In the records that follow, find the line with "[Atendimento ao cliente: automatizar"; from there, retype every line exactly through the line with "[prev-page] (594, 1097)", which also belongs to the answer.

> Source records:
****************************************

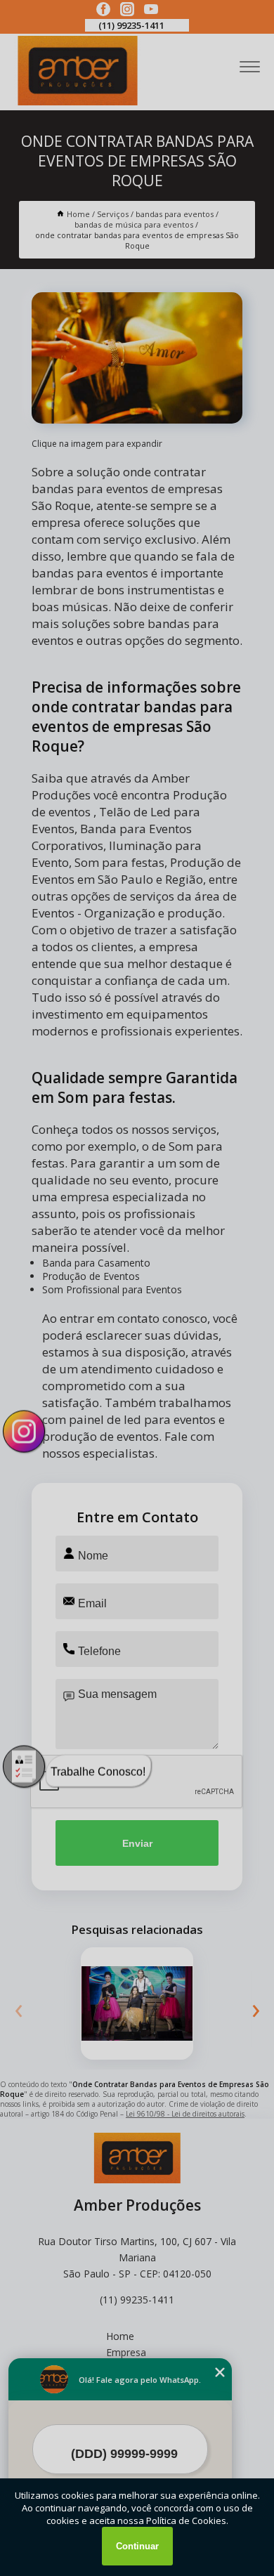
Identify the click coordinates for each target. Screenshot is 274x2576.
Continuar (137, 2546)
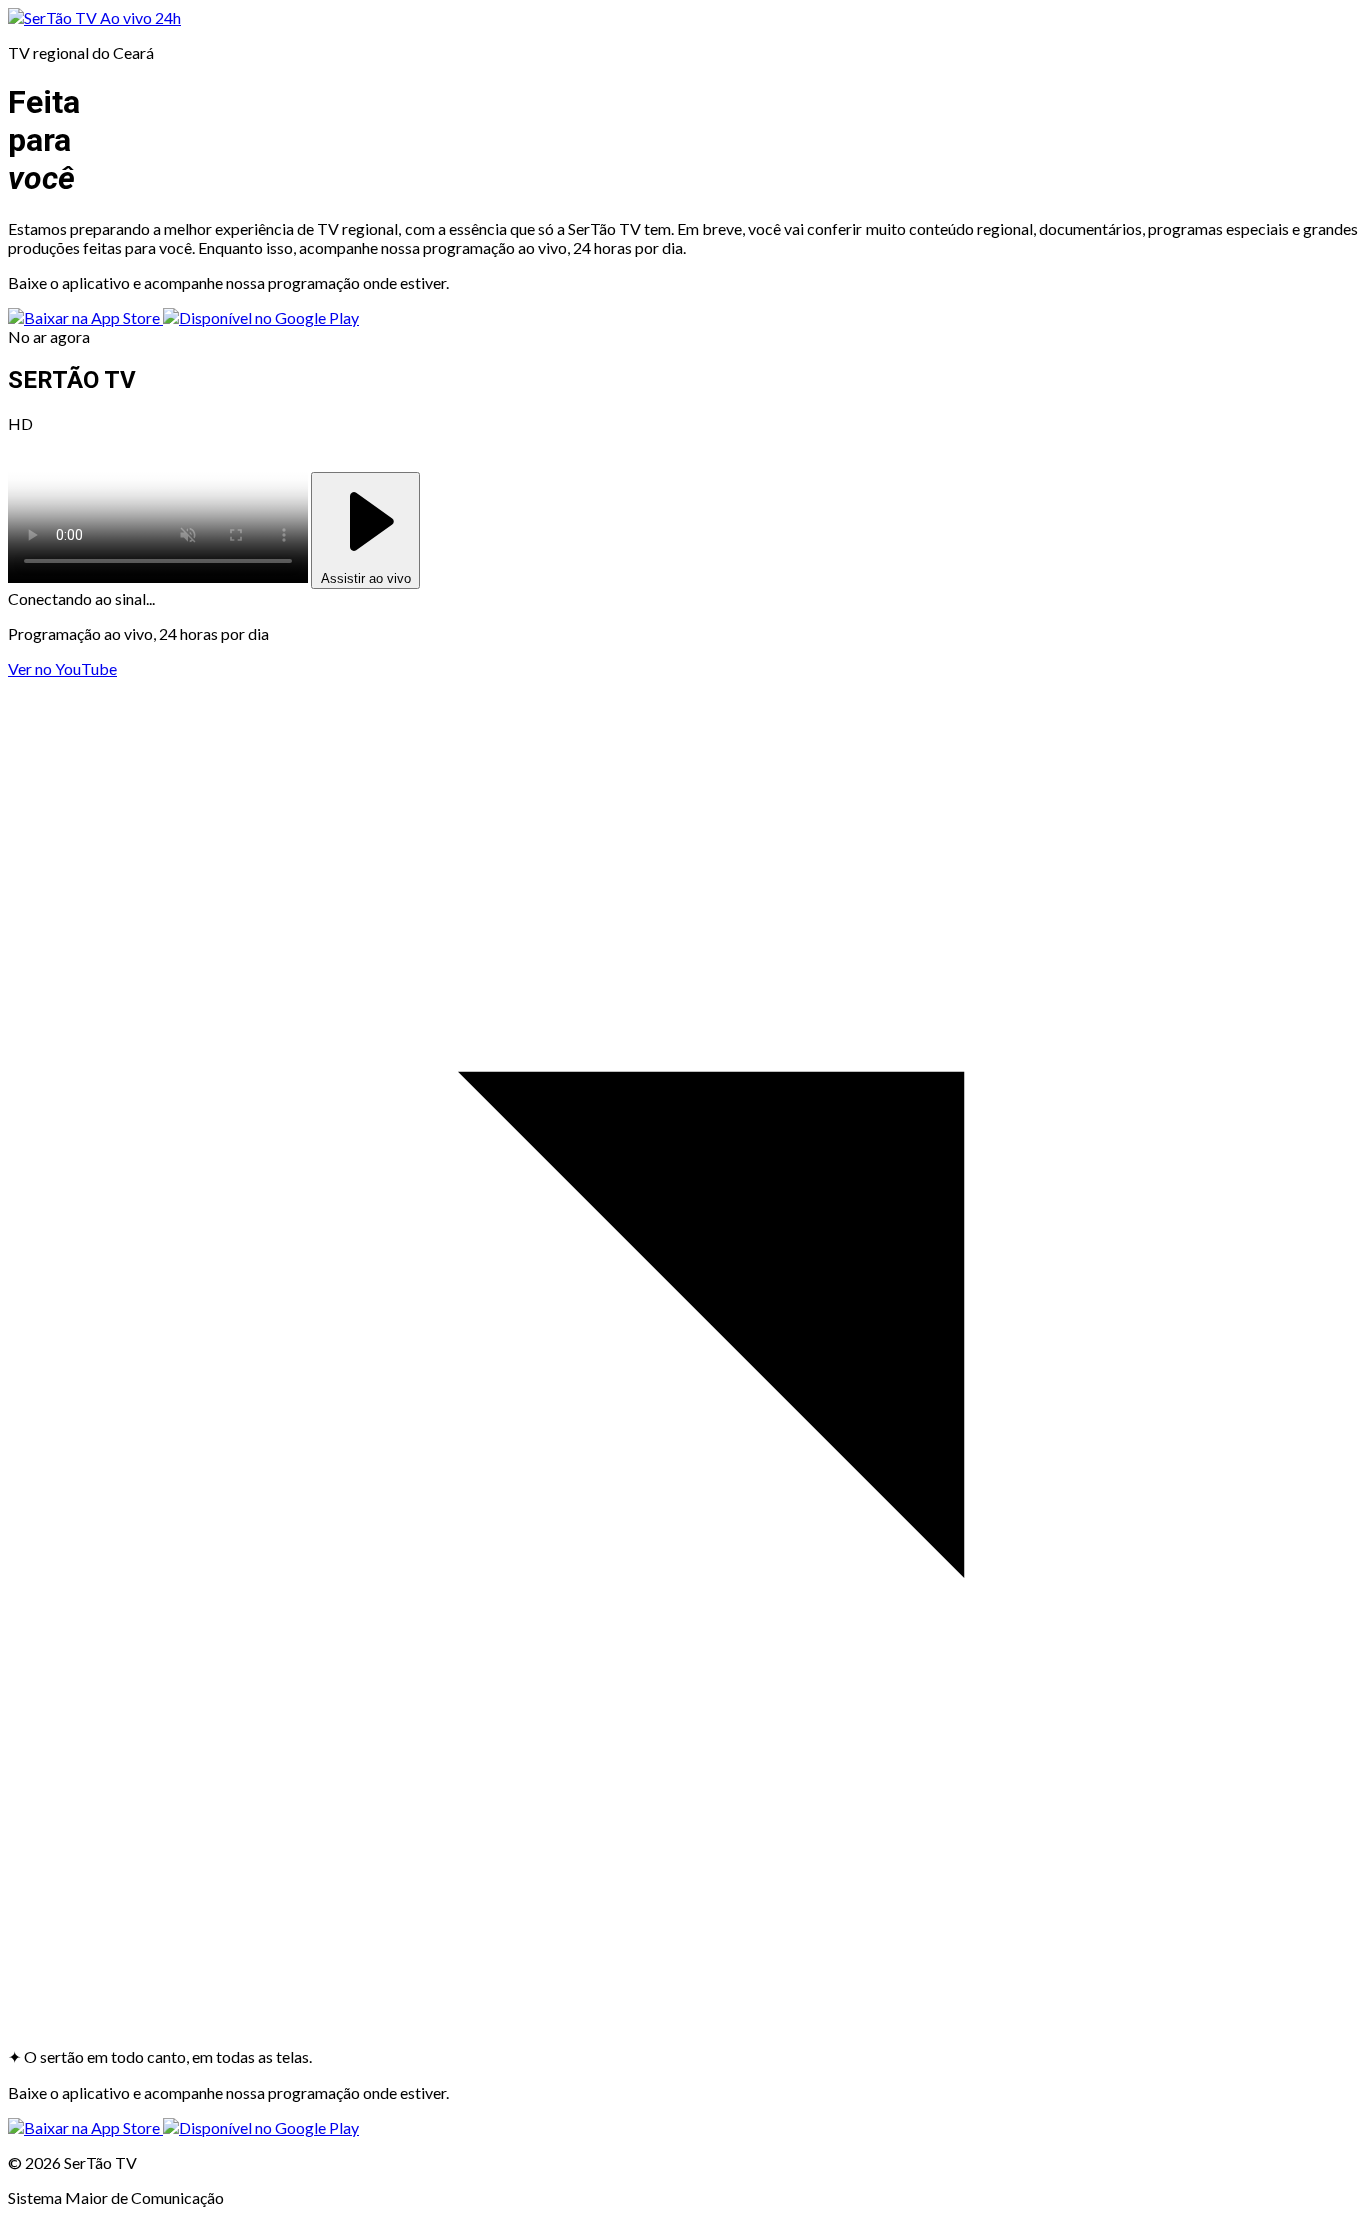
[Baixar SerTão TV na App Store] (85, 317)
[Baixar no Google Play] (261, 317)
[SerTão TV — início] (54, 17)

****************************************

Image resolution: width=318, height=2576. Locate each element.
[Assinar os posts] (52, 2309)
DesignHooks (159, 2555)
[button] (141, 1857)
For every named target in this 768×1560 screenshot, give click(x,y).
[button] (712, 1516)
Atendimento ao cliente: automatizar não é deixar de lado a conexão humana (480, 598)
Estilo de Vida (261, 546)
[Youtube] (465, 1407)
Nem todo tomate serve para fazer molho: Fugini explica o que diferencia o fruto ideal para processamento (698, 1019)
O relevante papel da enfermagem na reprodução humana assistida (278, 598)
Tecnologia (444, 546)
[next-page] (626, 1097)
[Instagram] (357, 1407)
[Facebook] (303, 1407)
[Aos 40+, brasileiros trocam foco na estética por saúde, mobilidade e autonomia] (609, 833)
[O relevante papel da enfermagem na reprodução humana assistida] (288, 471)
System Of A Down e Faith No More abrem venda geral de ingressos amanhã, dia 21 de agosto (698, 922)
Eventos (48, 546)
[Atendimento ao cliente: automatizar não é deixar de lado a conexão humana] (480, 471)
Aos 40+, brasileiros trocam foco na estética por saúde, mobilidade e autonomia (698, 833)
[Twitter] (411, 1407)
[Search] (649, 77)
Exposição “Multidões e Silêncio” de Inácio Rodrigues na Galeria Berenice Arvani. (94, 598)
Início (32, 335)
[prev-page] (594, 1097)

****************************************

> Result of the exercise:
[Atendimento ao cliente: automatizar não é deixar de lado a conexão humana] (480, 471)
Aos 40+, brasileiros trocam foco na estética por saúde, mobilidade e autonomia (698, 833)
[Twitter] (411, 1407)
[Search] (649, 77)
Exposição “Multidões e Silêncio” de Inácio Rodrigues na Galeria Berenice Arvani. (94, 598)
Início (32, 335)
[prev-page] (594, 1097)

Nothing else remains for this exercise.